Activity → Exactly retype the opening line of the entries and every line after it, ending with the line that contains "The width and". Skip all pictures.
■ ■ ■ ■
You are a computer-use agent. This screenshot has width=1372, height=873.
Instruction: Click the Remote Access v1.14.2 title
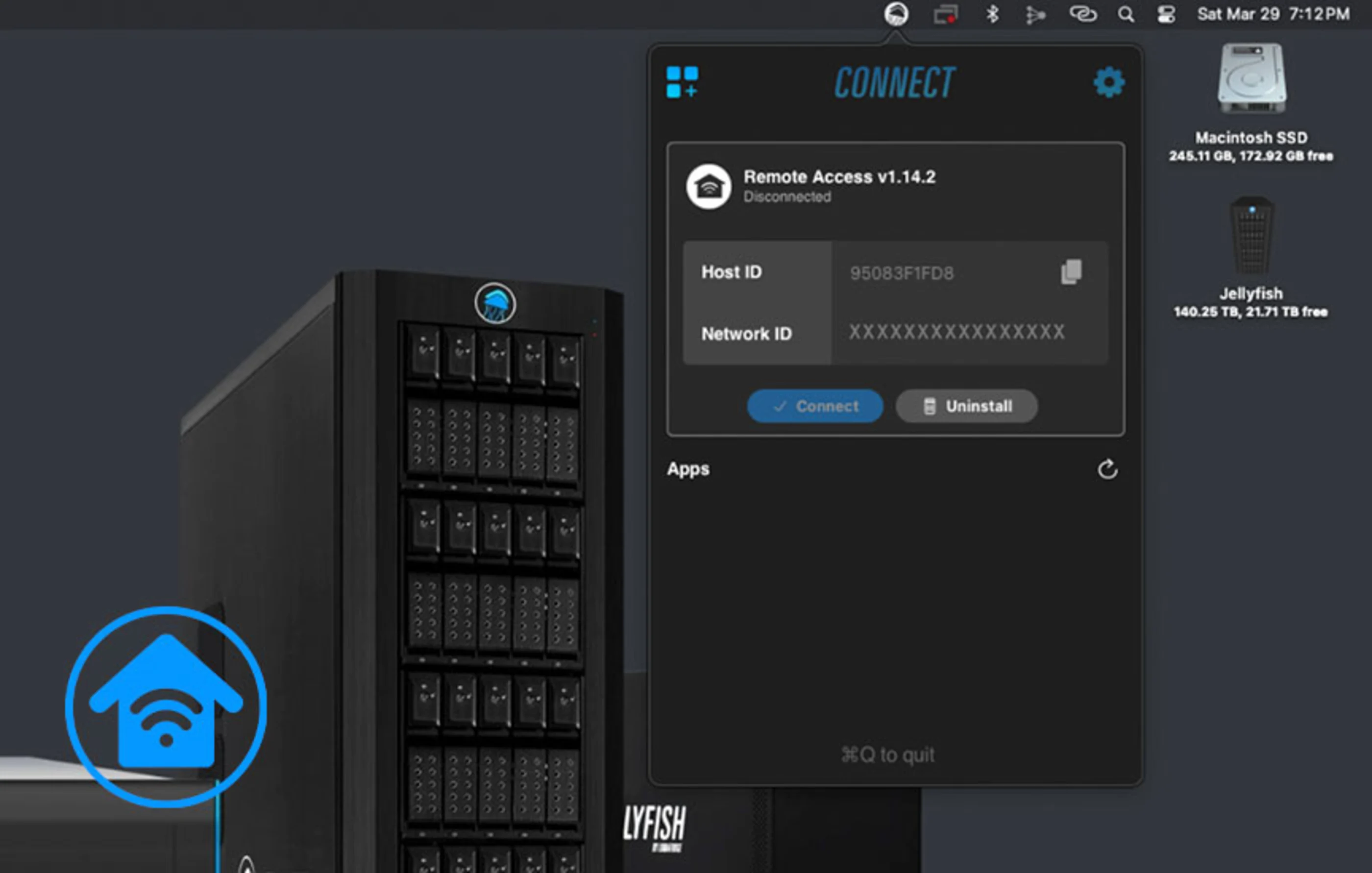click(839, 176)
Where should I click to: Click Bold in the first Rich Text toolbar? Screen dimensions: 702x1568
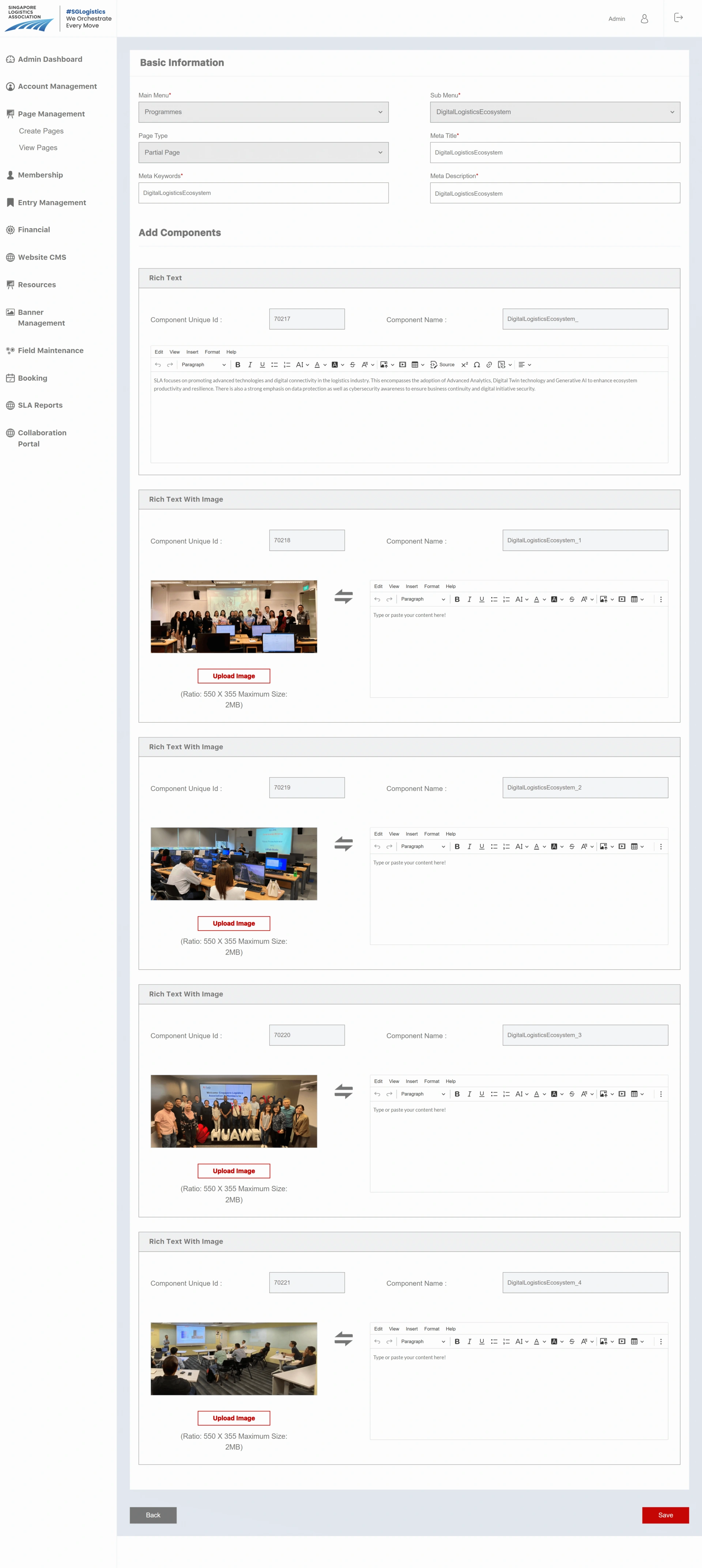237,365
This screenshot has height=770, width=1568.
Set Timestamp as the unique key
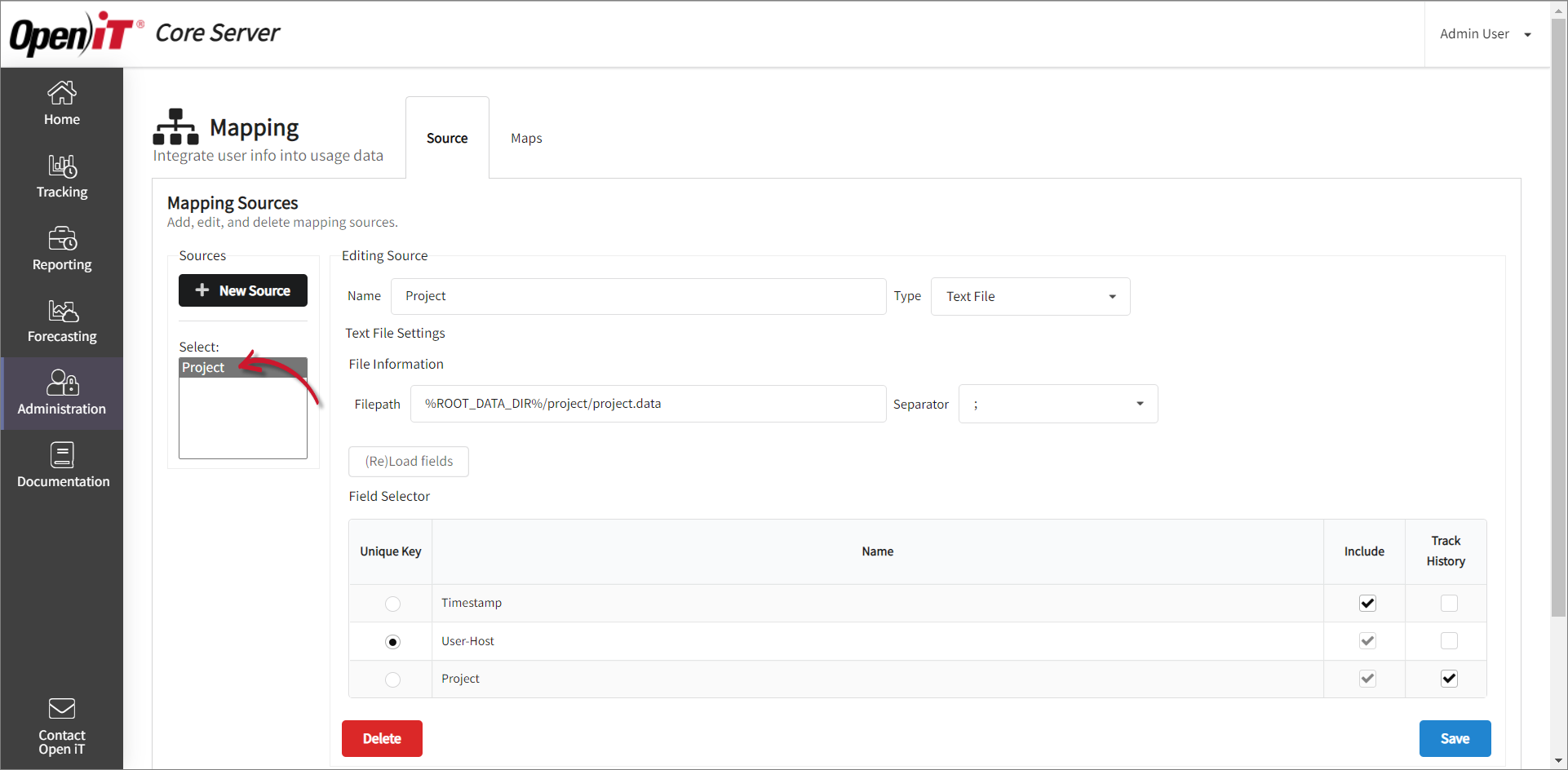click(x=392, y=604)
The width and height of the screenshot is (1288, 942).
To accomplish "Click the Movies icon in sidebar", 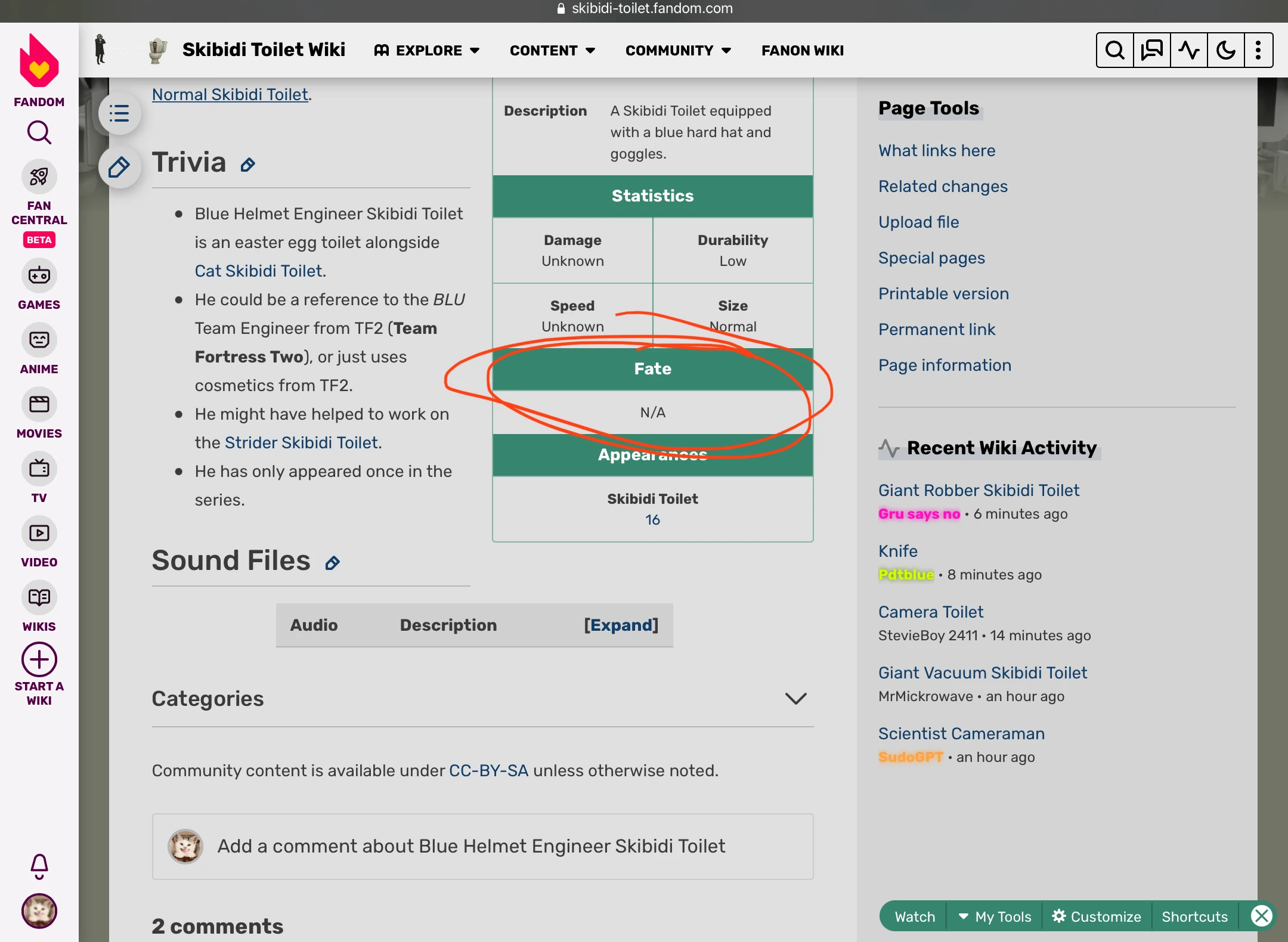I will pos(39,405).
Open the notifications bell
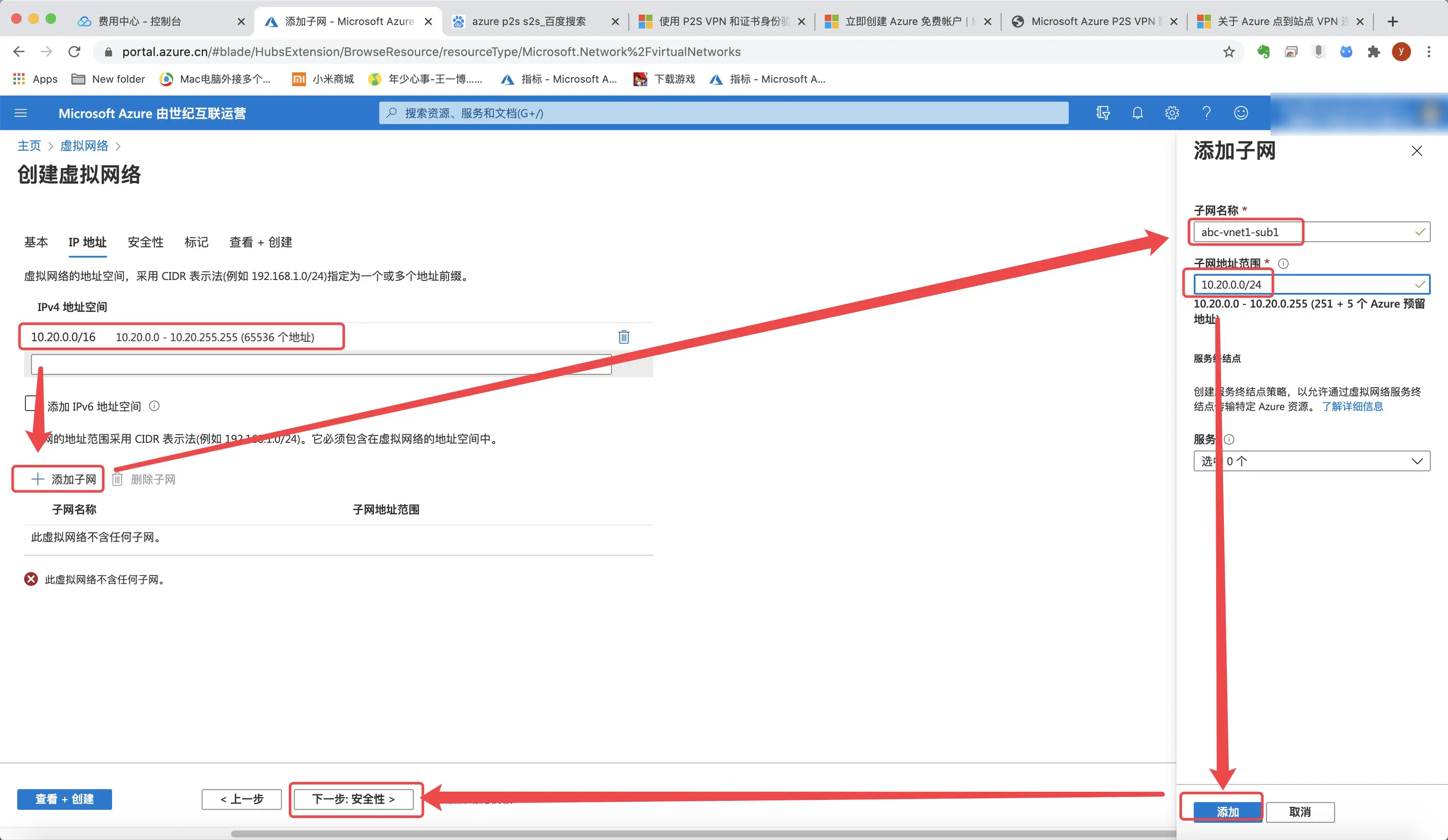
■ ■ ■ ■
Output of the task →
You are a computer-use agent. This screenshot has width=1372, height=873.
Instruction: Click the Remote Access v1.14.2 title
click(839, 176)
Where should I click to: Click Bold in the first Rich Text toolbar? Screen dimensions: 702x1568
237,365
This screenshot has height=770, width=1568.
Set Timestamp as the unique key
click(x=392, y=604)
The width and height of the screenshot is (1288, 942).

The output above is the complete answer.